顾香影用力挣扎手却不得从殊玄掌中脱出,遂恶狠狠瞪着她怒道:“我爹说得,我为何说不得?今日若是我爹得知你们丢了归元心经,看他不将你们一个二个打的皮开肉绽!”
二人争执不断,墨以也不愿搭理,只一心想着尽快将夙尘偷走的归元心经带回,遂吩咐了殿内跪拜着的众弟子一并下山,去寻了夙尘回来。

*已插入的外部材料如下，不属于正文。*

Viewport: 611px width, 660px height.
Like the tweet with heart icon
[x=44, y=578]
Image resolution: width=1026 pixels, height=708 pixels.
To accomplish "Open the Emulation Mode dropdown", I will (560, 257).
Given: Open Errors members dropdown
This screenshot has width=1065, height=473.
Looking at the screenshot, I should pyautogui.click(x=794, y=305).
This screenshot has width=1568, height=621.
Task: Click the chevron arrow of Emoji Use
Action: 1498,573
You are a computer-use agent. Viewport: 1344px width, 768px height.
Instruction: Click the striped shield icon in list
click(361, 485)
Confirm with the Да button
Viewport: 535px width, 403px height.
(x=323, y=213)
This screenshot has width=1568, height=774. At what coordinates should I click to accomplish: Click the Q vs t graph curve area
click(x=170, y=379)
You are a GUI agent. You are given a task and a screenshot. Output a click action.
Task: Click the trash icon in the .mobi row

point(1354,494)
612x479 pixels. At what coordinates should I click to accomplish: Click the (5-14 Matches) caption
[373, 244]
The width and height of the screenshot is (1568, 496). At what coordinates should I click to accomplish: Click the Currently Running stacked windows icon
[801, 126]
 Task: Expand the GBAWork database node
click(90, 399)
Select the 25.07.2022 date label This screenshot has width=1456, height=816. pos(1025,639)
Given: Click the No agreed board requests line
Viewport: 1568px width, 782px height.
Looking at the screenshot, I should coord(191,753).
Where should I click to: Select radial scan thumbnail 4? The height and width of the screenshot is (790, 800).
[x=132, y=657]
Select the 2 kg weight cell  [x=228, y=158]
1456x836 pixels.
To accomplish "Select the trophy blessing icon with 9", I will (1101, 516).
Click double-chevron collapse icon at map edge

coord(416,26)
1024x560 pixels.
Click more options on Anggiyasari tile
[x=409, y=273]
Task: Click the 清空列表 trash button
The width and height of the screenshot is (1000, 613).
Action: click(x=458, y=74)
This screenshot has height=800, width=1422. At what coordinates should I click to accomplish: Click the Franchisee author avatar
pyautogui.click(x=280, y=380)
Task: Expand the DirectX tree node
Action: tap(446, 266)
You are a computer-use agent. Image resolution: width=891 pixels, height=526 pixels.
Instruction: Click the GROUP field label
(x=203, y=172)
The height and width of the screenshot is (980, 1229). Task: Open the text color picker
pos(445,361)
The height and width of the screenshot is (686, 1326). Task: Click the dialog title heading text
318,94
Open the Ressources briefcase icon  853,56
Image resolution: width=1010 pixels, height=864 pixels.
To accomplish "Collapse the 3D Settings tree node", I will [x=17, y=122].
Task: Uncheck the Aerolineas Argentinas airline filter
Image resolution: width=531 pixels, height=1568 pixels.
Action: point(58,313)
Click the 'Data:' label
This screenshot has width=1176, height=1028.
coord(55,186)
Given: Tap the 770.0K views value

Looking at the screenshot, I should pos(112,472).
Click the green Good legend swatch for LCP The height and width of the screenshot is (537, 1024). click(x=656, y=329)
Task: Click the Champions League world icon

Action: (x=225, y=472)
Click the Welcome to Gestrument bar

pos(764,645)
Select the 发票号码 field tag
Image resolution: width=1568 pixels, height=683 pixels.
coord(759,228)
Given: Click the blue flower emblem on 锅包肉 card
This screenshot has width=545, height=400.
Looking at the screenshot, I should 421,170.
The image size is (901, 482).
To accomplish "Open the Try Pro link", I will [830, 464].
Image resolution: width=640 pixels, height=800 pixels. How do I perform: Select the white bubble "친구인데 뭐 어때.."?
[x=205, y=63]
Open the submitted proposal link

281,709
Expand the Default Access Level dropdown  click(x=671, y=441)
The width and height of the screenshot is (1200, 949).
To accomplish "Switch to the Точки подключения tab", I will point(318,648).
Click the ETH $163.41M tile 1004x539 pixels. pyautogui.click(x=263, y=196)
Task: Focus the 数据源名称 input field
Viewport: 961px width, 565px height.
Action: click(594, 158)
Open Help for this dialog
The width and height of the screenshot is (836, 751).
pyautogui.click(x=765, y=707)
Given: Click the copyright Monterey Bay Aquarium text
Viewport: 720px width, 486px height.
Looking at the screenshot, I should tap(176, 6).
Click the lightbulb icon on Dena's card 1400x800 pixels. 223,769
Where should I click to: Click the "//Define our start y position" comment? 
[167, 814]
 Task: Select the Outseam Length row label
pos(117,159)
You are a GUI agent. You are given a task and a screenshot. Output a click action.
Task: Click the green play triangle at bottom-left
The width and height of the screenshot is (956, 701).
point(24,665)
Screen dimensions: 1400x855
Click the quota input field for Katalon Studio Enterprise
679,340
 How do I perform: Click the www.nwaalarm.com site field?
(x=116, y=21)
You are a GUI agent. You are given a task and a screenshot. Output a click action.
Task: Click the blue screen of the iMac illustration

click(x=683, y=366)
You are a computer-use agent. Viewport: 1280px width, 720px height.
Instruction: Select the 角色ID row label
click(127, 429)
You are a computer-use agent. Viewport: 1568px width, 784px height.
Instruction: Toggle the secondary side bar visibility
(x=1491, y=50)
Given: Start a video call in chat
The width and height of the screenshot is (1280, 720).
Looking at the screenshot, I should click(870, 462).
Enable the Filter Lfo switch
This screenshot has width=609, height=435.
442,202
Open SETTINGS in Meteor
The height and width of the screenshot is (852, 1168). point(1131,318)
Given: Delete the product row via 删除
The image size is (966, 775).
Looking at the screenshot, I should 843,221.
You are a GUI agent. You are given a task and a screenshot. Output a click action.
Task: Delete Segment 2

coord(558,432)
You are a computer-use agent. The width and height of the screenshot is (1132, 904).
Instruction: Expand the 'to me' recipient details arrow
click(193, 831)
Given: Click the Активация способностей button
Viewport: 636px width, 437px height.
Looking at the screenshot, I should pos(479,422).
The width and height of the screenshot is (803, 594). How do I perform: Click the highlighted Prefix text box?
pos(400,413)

众弟子领命起身退殿,却听顾香影在身后喊了句见到夙尘就地格杀,可见她对夙尘此举也是恨之入骨。
原顾香影如此震怒,皆因日间弟子来报,夙尘连同墨以所保管的三卷归元心经一并从派中消失,想来是他夹带着心经私逃了。
归元心经乃为舒华派独门心经,更是顾归雁称霸四岭修真门派的关要所在,如今被夙尘盗了前三卷去,若传入歹人手中,后果堪舆。
顾香影这才出了偏殿,哪只细问之下才晓得,自墨以执掌舒华派后,派中竟接连生了这许多怪事,她自是要将这许多都迁怒在墨以头上。
众弟子纷纷散去,殿内只剩墨以、殊玄与顾香影三人。
墨以见殊玄仍握着顾香影的手不放,开口命其松了手。而后单膝跪地,冲顾香影说道:“此事因我一时疏忽而起,我必当率众弟子将夙尘与心经一并追回。待心经原封不动归位之时,我便辞了这掌门之位,任凭小师妹发落。”他抬头,目光坚毅真挚望着顾香影:“如此,小师妹可消气?”
“师兄你这是作甚?身为掌门岂可行跪礼?”殊玄松开紧握着顾香影腕部的手,上前欲将墨以搀扶起身:“此事要怪也只能怪在夙尘那叛徒身上,心经三卷,你我三人为师尊入室弟子,皆有权利翻阅,谁又能料到夙尘会行此举?”
墨以推开殊玄搀扶着自己的手,摇头道:“若是师尊在,定会亲授,断不会将心经所在告知我等,也就不会生出这般事端。说到底还是我太过相信夙尘,对他毫无防范,他言说我初任掌门事忙,若每次修炼都要先寻我取了心经也是不便,诓骗着我将心经存放之处告诉他,我便信了他的话,酿成如此大错。”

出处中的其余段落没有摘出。